[RFC] Transactional CGroup task attachment

Fri Jul 11 07:27:39 PDT 2008

Quoting Paul Menage (menage at google.com):
> This is an initial design for a transactional task attachment
> framework for cgroups. There are probably some potential simplications
> that I've missed, particularly in the area of locking. Comments
> appreciated.
> 
> The Problem
> ===========
> 
> Currently cgroups task movements are done in three phases
> 
> 1) all subsystems in the destination cgroup get the chance to veto the
> movement (via their can_attach()) callback
> 2) task->cgroups is updated (while holding task->alloc_lock)

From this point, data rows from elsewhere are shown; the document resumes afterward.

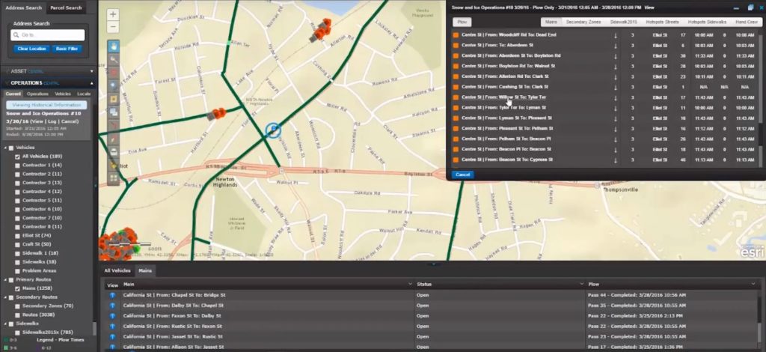Click the orange vehicle cluster on Lake Ave
The height and width of the screenshot is (352, 766).
coord(218,114)
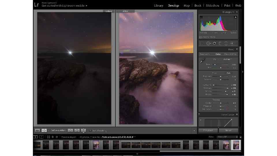Click the Before/After view mode icon

point(44,131)
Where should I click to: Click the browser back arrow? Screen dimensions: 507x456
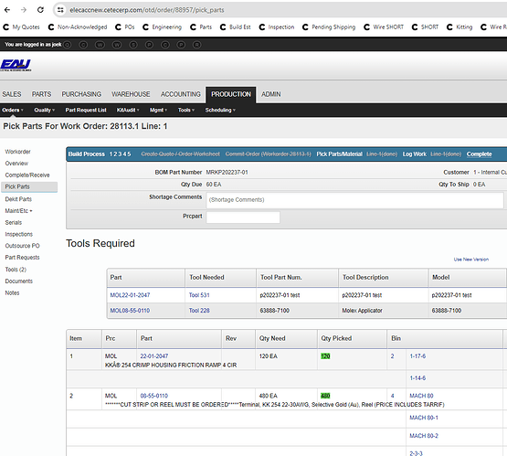7,10
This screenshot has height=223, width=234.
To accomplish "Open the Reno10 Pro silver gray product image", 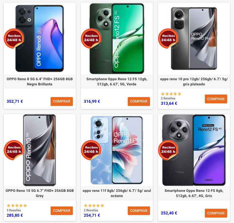I will [194, 39].
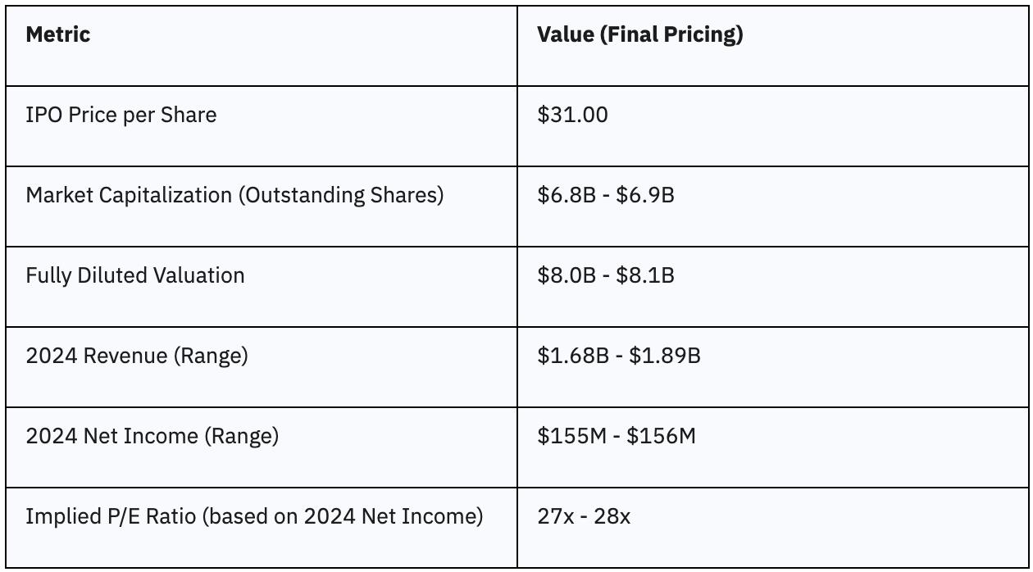Select the "$155M - $156M" net income value

(616, 436)
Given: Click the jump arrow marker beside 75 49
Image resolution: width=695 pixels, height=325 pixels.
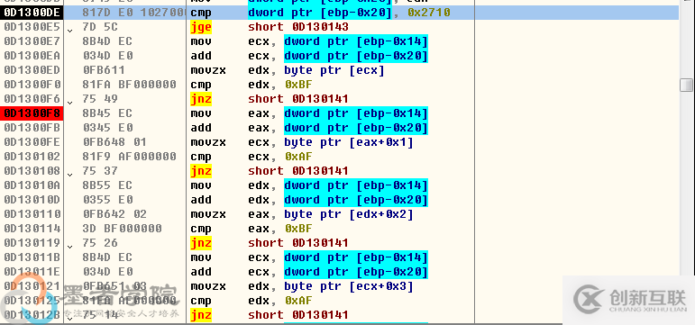Looking at the screenshot, I should pos(69,103).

> 3) all subsystems get an attach() callback to let them perform any
> housekeeping updates
> 
> The problems with this include:
> 
> - There's no way to ensure that the result of can_attach() remains
> valid up until the attach() callback, unless any invalidating
> operations call cgroup_lock() to synchronize with the change. This is
> fine for something like cpusets, where invalidating operations are
> rare slow events like the user removing all cpus from a cpuset, or cpu
> hotplug triggering removal of a cpuset's last cpu. It's not so good
> for the virtual address space controller where the can_attach() check
> might be that the res_counter has enough space, and an invalidating
> operation might be another task in the cgroup allocating another page
> of virtual address space.
> 
> - It doesn't handle the case of the proposed "cgroup.procs" file which
> can move multiple threads into a cgroup in one operation; the
> can_attach() and attach() calls should be able to atomically allow all
> or none of the threads to move.
> 
> - it can create races around the time of the movement regarding to
> which cgroup a resource charge/uncharge should be assigned (e.g.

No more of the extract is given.